FHIR storm still smoulders as connectathon looms

The FHIR standard was back in the spotlight this week with the ongoing fall-out from the recent publication of a super duper report into vulnerabilities that may eventuate from poor implementations of the standard by third parties.

Last week, HL7 International took what is a very unusual step in releasing a statement emphasising that the vulnerabilities are at the implementation end and certainly not at the standard itself, and touting that the author had changed the title of her report to reflect this.

Spin doctors would normally say that this sort of statement would make matters worse, and we tend to agree, but in this case it may be justified considering the sensitivity of healthcare information. FHIR continues on its merry way nonetheless, with HL7 New Zealand and HLZ Australia holding a joint virtual connectathon later this month that will cover some of these issues, along with a trial of SMART Health Cards, led by creator Grahame Grieve. Sign up here.

Meanwhile, Pulse+IT has been talking to healthcare organisations dead-set on implementing FHIR, including those using InterSystems’ FHIR-based innovation toolkit, and next week we’ll have a story on the first health service in Australia connecting to Cerner’s FHIR platform. Interesting times indeed.

The brawl between Orion Health’s Ian McCrae and the NZ Ministry of Health over the latter’s procurement of infrastructure for the national screening solution for bowel, breast and cervical cancer is ongoing. The infrastructure has been repurposed to build NZ’s COVID immunisation register (CIR) and will be used for the eventual National Immunisation Solution, which is replacing the one built by Orion back in 2005. Mr McCrae is furious about the lack of transparency over the procurement and referred it to Auditor General John Ryan, but he has not got the outcome he must have hoped for. Nonetheless, we don’t think Mr McCrae will go quietly.

In Australia, Healthdirect’s industry offer for its Vaccine Clinic Finder (VCF) has seen eight vendors join up join up to implement the API to provide real-time availability. We’ve questioned in the past whether this was really necessary as by the time it is all rolled out, the majority of people will be vaccinated. Turns out, some states in Australia are aiming at a 95 per cent vaccination rate and NZ might very well achieve the same, which is an extraordinary good result, and with booster shots now being recommended, the API may very well come in handy.
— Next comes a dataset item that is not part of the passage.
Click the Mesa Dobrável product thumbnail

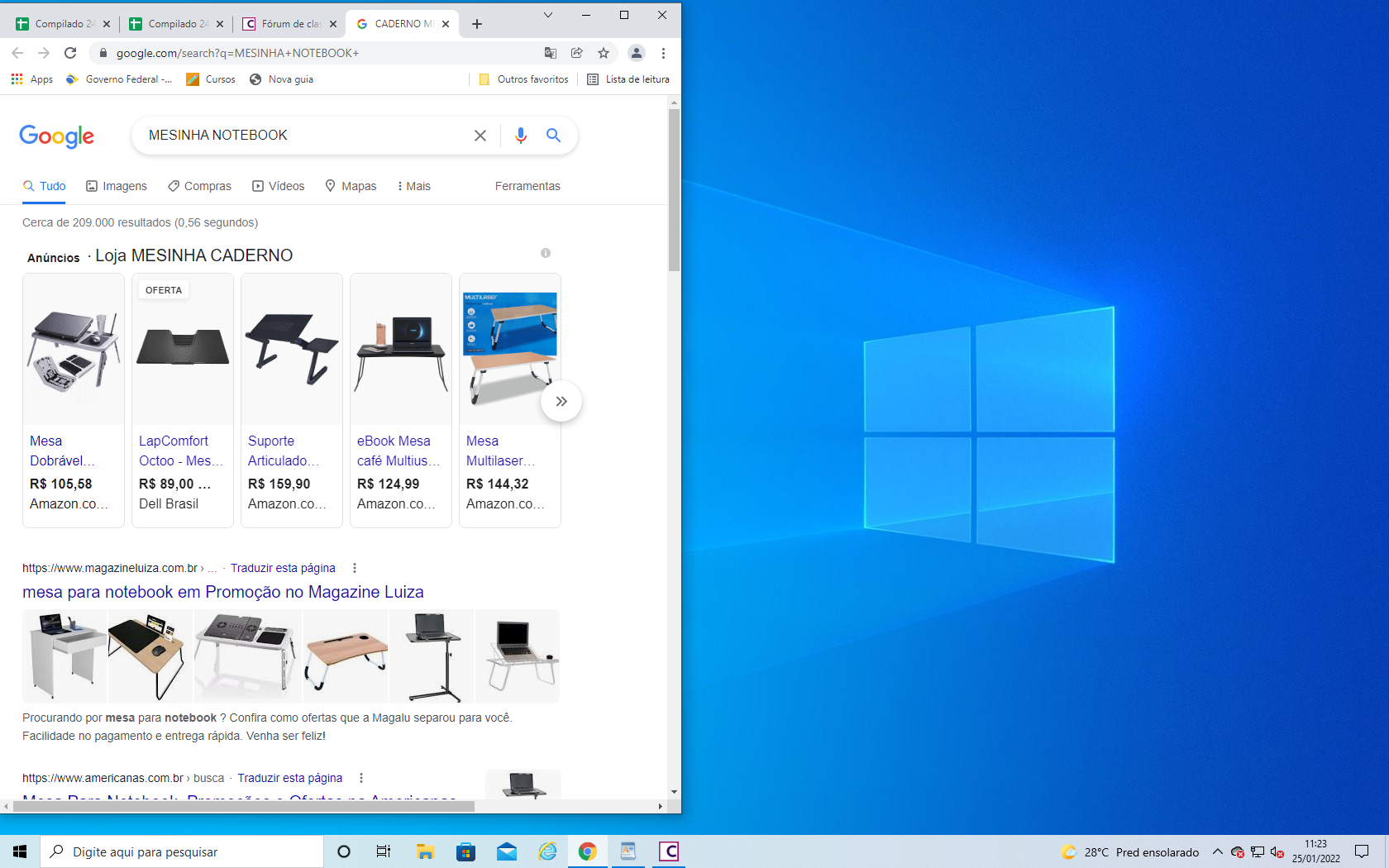click(x=74, y=349)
With the vendors now getting into action for real time availability, we thought we’d check in with the Department of Health to check the numbers on its much-lauded National Booking Solution, which Greg Hunt was very keen on promoting. This solution would give those healthcare organisations that don’t use an online booking system access to a national one, provided by HealthEngine for free. We asked for a breakdown by provider, whether general practice, pharmacy or other, but they couldn’t tell us.

But what they could tell us was that the Australian government’s online booking platform “is available to all clinics to take online bookings for COVID-19 vaccinations, if they don’t already have an online booking system. It is currently in operation at 332 COVID-19 vaccine provider clinics. Over half of these are State Government clinics.”
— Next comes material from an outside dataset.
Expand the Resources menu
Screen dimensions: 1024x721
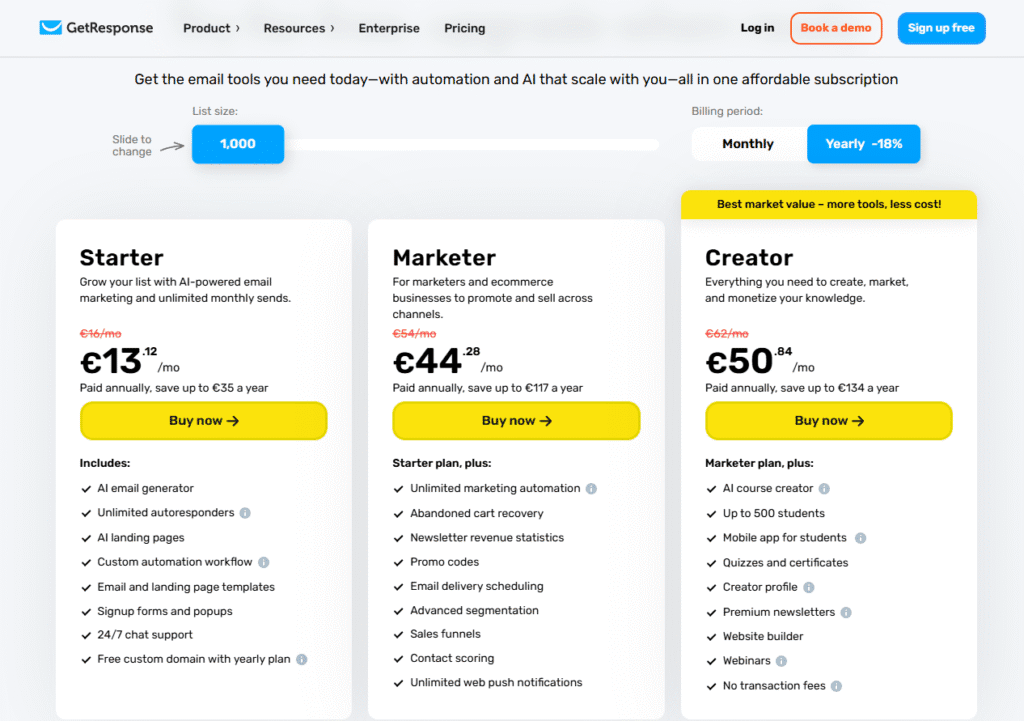tap(298, 28)
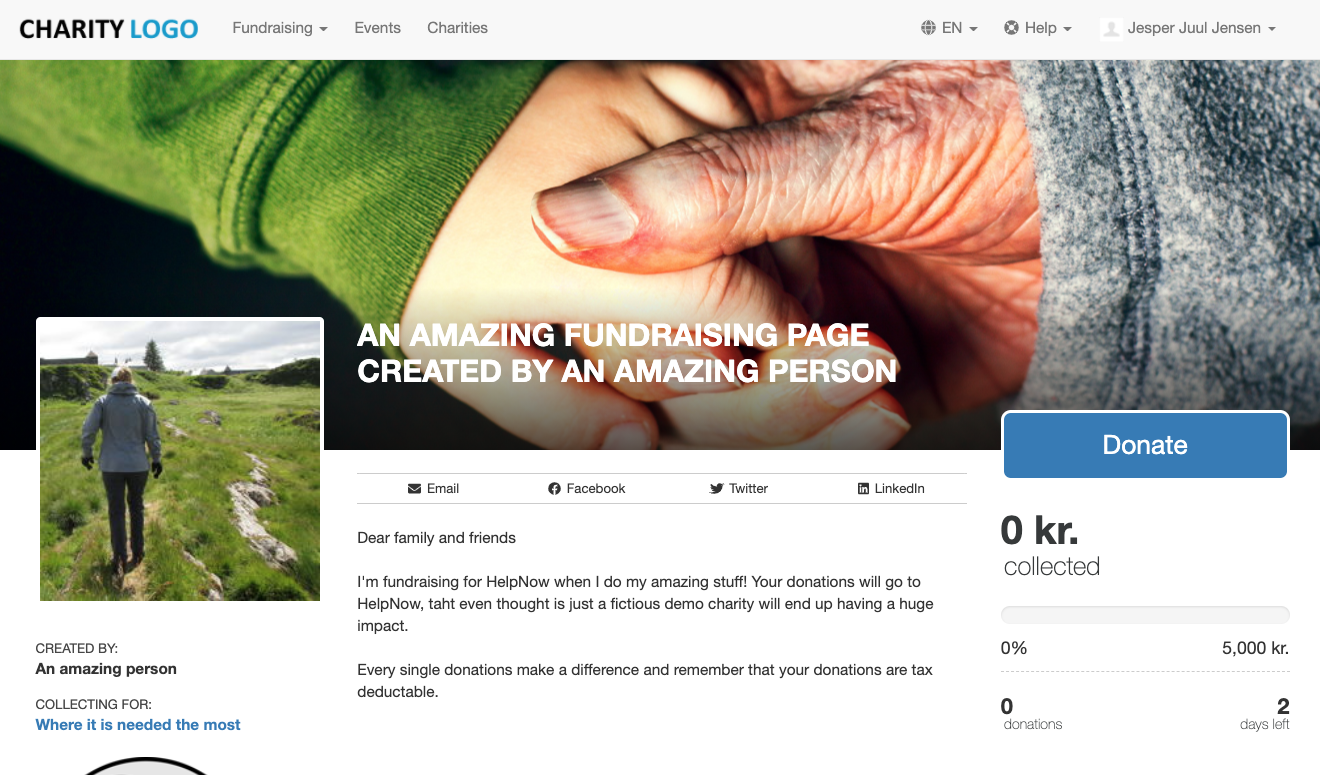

Our most popular story for the week was about Mr Hunt’s $180 million package for the primary care sector to support people with and recovering from COVID-19 at home. It’s still the case that this is not yet running on all cylinders, so is an area where a lot more resources need to be allocated. Just today, a young person in NSW died at home, and in NZ, one died yesterday amid revelations that many people who are being monitored at home are being contacted by email rather than a phone call, video call or medical device.
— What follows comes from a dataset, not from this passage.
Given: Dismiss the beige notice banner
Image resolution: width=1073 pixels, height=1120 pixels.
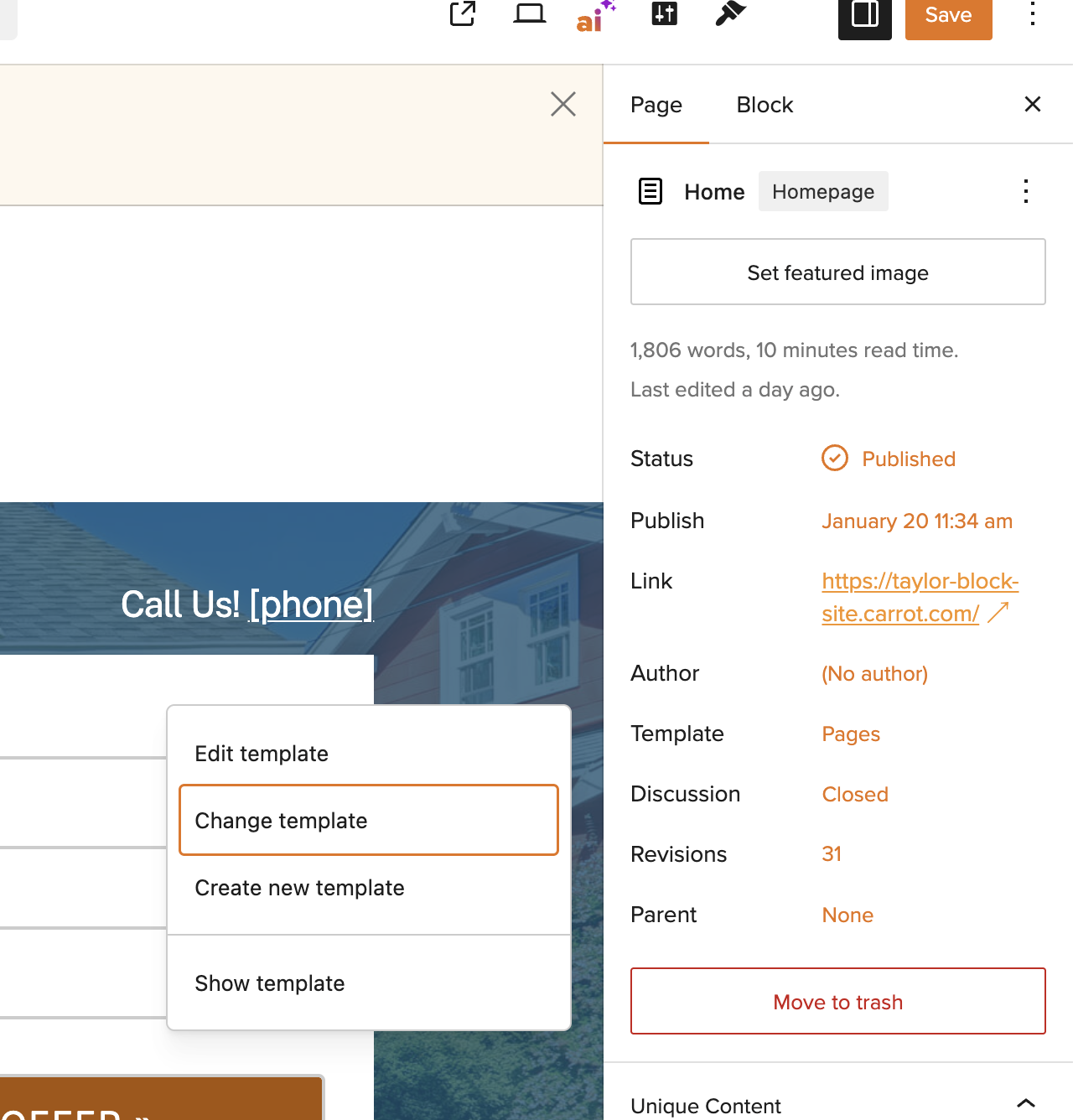Looking at the screenshot, I should (562, 104).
There’s lots of technology out there very much available that could overcome old fashioned contact measures like email and surely there are far more sophisticated real-time monitoring modalities available that governments could have a look at.

Victoria has also been in the spotlight this week with a few stories on its digital health strategy making the news. Unfortunately, the usual suspects from the Australian Privacy Foundation have had a bit of a go. They seem to believe that GP records will be shanghaied into the state-government run system, which seems implausible at best. However, you may beg to differ so let us know your thoughts.

That brings us to our poll question for this week:

Is the uptake of the national booking solution (332 healthcare organisations) a good result?

Vote here or leave your comments below.

Last week we asked: Is Victoria’s digital health roadmap a good one? Yes, most people said. It got top marks from 85 per cent of respondents. Here are your comments.

Comments  

0 # Kate McDonald 2021-11-12 15:04
Last week we asked: Is the uptake of the national booking solution (332 healthcare organisations) a good result? Most weren't convinced: 73 per cent said no versus 27 per cent who said yes.

Here’s a few comments on what you thought could have been done better.

- It should have been done a lot earlier. But that's typical of this government - leading from the back.

- Efforts from Canberra would be more successful if they
a) recognize we have a very devolved and mixed public private health system, and states are more experienced than they are when it comes to health service delivery
b) build on existing mobile app booking systems and focus on setting the standards and providing incentives

- Not with 1000s of pharmacies and GP practices offering vaccine bookings. It shows the national system is too late & not integrated into workplace systems.